Playstation-Feeling im Mercedes-AMG A35

Optional enthält MBUX „AMG Track Pace“, ein System, das permanent mehr als 80 Fahrdaten erfasst sowie Sektor- oder Rundenzeiten anzeigt. Das Rennstrecken-Gimmick ist optisch so aufbereitet, dass die Anzeigen in Grün oder Rot aufleuchten und der Fahrer so im Augenwinkel wahrnimmt, ob er schneller oder langsamer ist als zuvor. Mit den Daten kann er im Nachhinein analysieren, ob es noch Verbesserungspotenzial gibt.

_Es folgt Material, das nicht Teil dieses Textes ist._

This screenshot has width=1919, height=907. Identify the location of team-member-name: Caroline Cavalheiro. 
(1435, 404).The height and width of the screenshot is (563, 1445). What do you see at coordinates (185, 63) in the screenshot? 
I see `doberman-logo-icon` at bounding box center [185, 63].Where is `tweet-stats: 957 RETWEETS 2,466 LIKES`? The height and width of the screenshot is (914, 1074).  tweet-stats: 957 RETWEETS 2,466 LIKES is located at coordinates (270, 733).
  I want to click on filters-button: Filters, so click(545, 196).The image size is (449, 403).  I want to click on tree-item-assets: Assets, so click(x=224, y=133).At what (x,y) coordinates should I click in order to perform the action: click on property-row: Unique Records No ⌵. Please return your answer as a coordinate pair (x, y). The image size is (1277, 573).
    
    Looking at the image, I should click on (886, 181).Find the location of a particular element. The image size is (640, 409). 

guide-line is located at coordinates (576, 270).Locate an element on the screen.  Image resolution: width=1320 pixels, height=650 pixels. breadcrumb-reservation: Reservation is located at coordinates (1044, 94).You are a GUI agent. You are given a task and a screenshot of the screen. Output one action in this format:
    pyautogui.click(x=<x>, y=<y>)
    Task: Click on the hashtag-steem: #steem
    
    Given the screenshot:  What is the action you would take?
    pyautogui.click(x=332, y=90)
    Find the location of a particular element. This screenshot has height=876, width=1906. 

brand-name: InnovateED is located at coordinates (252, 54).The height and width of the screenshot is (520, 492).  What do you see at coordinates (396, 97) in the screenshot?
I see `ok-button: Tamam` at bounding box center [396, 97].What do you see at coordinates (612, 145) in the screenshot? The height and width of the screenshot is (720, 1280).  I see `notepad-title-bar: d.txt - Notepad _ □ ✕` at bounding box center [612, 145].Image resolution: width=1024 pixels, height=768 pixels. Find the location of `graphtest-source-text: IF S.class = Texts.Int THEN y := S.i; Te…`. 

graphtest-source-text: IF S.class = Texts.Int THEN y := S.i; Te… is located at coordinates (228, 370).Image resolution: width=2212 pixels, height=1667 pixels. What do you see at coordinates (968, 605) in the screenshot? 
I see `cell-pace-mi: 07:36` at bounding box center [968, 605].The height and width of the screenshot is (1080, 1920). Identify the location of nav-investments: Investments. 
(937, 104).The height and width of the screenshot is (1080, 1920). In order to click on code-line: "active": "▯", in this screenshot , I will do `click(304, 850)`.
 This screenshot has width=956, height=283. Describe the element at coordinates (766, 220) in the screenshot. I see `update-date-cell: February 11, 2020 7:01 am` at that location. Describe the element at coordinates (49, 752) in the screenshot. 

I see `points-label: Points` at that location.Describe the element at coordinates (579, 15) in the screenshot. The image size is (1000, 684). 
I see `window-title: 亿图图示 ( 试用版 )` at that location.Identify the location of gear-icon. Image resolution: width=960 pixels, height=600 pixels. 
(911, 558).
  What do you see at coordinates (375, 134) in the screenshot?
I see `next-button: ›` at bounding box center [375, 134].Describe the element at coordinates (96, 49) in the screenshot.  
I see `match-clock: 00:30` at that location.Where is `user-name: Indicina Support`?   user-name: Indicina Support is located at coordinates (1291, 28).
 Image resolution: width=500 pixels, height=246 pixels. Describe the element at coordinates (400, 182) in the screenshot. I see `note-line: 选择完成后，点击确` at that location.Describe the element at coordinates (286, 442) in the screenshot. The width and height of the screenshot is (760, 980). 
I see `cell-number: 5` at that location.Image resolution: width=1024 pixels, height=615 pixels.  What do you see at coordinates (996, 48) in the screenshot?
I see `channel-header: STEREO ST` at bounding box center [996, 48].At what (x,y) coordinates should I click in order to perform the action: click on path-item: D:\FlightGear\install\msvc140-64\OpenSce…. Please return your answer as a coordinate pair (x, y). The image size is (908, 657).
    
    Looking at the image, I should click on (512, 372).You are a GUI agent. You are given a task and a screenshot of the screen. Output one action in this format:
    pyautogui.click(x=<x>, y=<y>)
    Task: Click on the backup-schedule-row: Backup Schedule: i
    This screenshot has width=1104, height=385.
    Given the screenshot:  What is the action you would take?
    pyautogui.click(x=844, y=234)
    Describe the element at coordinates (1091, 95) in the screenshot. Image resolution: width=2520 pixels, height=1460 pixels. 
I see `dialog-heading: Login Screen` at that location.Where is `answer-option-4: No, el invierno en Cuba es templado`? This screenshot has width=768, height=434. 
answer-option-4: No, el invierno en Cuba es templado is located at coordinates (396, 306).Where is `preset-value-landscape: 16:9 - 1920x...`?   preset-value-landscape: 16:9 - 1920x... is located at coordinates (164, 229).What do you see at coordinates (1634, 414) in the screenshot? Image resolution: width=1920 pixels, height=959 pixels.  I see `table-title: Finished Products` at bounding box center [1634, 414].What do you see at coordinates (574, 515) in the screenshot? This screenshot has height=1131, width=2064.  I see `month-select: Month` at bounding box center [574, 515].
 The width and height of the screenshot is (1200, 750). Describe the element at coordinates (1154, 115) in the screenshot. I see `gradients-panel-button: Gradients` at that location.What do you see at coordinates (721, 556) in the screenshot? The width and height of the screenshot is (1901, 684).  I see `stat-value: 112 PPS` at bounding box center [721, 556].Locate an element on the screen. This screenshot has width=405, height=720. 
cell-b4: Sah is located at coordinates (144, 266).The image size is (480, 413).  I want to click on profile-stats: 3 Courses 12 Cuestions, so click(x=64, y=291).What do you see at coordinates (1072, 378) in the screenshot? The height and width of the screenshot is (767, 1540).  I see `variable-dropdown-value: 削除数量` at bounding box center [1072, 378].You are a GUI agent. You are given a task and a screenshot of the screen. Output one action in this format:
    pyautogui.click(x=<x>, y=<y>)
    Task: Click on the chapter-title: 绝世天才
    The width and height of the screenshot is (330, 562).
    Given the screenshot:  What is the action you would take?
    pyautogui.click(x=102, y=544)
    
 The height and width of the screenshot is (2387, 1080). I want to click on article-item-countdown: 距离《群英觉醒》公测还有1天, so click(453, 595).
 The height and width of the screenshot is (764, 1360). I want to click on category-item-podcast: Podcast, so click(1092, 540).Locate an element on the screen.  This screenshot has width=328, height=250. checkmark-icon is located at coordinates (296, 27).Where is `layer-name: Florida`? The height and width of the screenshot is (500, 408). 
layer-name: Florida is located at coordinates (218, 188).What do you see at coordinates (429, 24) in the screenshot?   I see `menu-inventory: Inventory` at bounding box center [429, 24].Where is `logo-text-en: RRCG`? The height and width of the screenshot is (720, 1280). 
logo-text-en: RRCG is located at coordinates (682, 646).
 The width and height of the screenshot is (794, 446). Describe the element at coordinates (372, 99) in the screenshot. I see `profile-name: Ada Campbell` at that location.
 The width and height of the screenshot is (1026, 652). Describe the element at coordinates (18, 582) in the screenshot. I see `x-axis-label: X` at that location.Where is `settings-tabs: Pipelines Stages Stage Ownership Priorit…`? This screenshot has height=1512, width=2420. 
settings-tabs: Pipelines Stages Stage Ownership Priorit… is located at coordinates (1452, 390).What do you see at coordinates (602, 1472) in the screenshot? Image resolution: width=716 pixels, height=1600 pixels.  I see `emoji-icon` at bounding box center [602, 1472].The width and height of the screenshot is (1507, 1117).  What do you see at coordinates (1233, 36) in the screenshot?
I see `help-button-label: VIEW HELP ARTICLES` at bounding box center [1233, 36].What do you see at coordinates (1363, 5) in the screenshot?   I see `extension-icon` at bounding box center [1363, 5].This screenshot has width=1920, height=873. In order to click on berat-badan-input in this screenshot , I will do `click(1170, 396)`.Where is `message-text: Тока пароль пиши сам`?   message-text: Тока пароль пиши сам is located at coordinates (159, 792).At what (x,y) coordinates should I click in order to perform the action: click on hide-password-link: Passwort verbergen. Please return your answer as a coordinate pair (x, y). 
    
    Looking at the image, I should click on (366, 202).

Einige Rennstrecken wie der Nürburgring oder Spa-Francorchamps sind schon hinterlegt, aber auch neue Strecken können aufgezeichnet werden. Verfügt der A35 über ein Head-Up-Display, kann er sich darin zudem die Ideallinie auf seinen gespeicherten Rennstrecken anzeigen lassen – Playstation-Racer dürften sich über dieses Feature besonders freuen.

Marktstart und Preise

Erstmals enthüllt wird der Mercedes-AMG A35 auf dem Pariser Autosalon, der vom 2. bis 14. Oktober stattfindet. Der Verkauf startet fast gleichzeitig, im Januar 2019 rollen die ersten Autos zu den Händlern. Zu den Preisen macht Mercedes noch keine Angaben, allerdings dürfte es unterhalb der 50.000-Euro-Marke losgehen. Auch hier wieder der Vergleich zu den Konkurrenten: Der Audi S3 Sportback mit Sieben-Gang-S-Tronic kostet 45.050 Euro, der fünftürige BMW M140i xDrive ist mindestens 50.150 Euro teuer. Fest steht, dass es zur Markteinführung eine Edition-1-Version mit interessanten Farbcode geben wird: Blau mit goldenen Akzenten. In Paris wird sich dann zeigen, ob Fans des Renault Clio Williams oder Subaru WRX STi nun ein neues Lieblingsmodell gefunden haben.